Remember that just deleting the files will not always free up inodes. Sometimes there are different directories that pull from multiple directories. You can always contact your host and they can assist you in freeing up your inodes and lowering some of your server load. Then once they assist you ask that they reboot your server to free up any processes that might be left running. Siteground actually has very good service and they can really help you out with this.
Here are couple useful resources I also found on freeing up resources:
Blackmoreops.com – Delete clear cache to free up memory on your slow Linux server, VPS.
StackOverFlow.com – How to free up memory used by idle SQL Server databases?
ServerFault.com – Freeing up memory (RAM) on Ubuntu 8.04 Server [duplicate].
Ok, so now let’s get back on topic and talk about shared hosting again. Shared hosting is what using too many resources pertains to. What shared hosting providers do when you have reached your resources limit is to inform you of your violation of their resource usage policies; giving you the specific hours, days of notice to suspend your site if you don’t communicate with them properly. However, not all web host are like this; some will just shut you down and tell you to upgrade. Depending on the terms of agreement (TOS) your provider can either suspend you or send you an email asking that you resolve the issue. Shared host providers sometimes give CPU graphs directly to their customers that are located in their control panel so that their clients can see whether their site is using too many hardware resources for shared hosting. One company I do like is WireNine because they tell you upfront that you can use 25% of their CPU resources before you need to upgrade from a shared plan to a VPS plan?
Images & Videos
There are simple guidelines that can help you to get most out of your shared hosting account before making the switch to a more expensive hosting plan. To get the best performance, you should limit the use of photo and video gallery web applications by re-sizing or re-encoding upload content as needed. For images, I would recommend using WP Smush.it. If you have a lot of videos, you can always use YouTube or Vimeo.

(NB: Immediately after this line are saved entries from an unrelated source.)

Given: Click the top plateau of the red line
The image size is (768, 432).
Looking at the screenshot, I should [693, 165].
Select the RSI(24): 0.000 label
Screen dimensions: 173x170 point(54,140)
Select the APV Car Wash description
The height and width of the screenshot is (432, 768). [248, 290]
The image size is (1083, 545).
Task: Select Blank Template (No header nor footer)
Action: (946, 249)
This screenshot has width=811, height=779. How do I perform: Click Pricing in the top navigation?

Turn the extras offs unless you need them for the proper functioning of your site. Limit the use of plugins or adding lots of miscellaneous functionality to your site. Keep your database small by not storing things on your server that you don’t need. Every 3-4 months go through your server and clean out stuff you don’t want on there. Some examples of unneeded information include sessions and error logs. Make use of a static file is catching. Key based caching can be accomplished in a variety of ways. These values can be stored in flat files, in a database, Memcached or stored inside the web application process.
You can always ride out the storm with your shared plan. There are some things you can do to reduce the resource usage. Sometimes shared hosting is not enough anymore for your site needs the next step is to look for a VPS server. Just make sure you budget for it because a VPS will cost you about six times as much as a shared server.